▶ _Material for this task_:
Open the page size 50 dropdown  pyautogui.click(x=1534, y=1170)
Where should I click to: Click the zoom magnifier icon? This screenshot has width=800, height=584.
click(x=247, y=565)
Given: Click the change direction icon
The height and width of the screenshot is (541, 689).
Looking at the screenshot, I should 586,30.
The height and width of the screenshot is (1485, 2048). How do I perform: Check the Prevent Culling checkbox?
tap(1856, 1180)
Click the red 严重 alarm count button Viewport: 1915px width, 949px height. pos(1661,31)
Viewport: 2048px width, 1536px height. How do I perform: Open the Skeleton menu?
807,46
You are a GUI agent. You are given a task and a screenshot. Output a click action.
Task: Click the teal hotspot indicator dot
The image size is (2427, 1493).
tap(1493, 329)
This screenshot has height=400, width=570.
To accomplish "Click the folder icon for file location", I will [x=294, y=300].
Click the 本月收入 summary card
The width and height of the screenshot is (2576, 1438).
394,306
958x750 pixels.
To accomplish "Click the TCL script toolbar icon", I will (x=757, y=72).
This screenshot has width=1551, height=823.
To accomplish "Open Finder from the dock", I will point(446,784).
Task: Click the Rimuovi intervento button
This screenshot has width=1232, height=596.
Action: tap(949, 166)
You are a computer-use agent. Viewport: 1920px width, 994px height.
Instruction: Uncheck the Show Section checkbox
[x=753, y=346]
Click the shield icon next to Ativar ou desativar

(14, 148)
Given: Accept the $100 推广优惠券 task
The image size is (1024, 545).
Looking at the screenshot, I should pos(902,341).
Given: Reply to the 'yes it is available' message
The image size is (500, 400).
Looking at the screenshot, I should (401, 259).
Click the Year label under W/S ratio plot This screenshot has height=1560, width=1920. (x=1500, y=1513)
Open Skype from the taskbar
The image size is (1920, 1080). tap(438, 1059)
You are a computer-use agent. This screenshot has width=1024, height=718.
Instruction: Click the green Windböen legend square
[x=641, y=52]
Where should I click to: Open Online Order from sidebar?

▶ _The request_:
Reproduce the records from the line containing "958x750 pixels." through the line containing "Looking at the screenshot, I should pos(902,341).", substituting "toggle" for "checkbox" and changing nothing else.

▶ _Output_:
958x750 pixels.
To accomplish "Click the TCL script toolbar icon", I will (x=757, y=72).
This screenshot has width=1551, height=823.
To accomplish "Open Finder from the dock", I will point(446,784).
Task: Click the Rimuovi intervento button
This screenshot has width=1232, height=596.
Action: tap(949, 166)
You are a computer-use agent. Viewport: 1920px width, 994px height.
Instruction: Uncheck the Show Section toggle
[x=753, y=346]
Click the shield icon next to Ativar ou desativar

(14, 148)
Given: Accept the $100 推广优惠券 task
The image size is (1024, 545).
Looking at the screenshot, I should pos(902,341).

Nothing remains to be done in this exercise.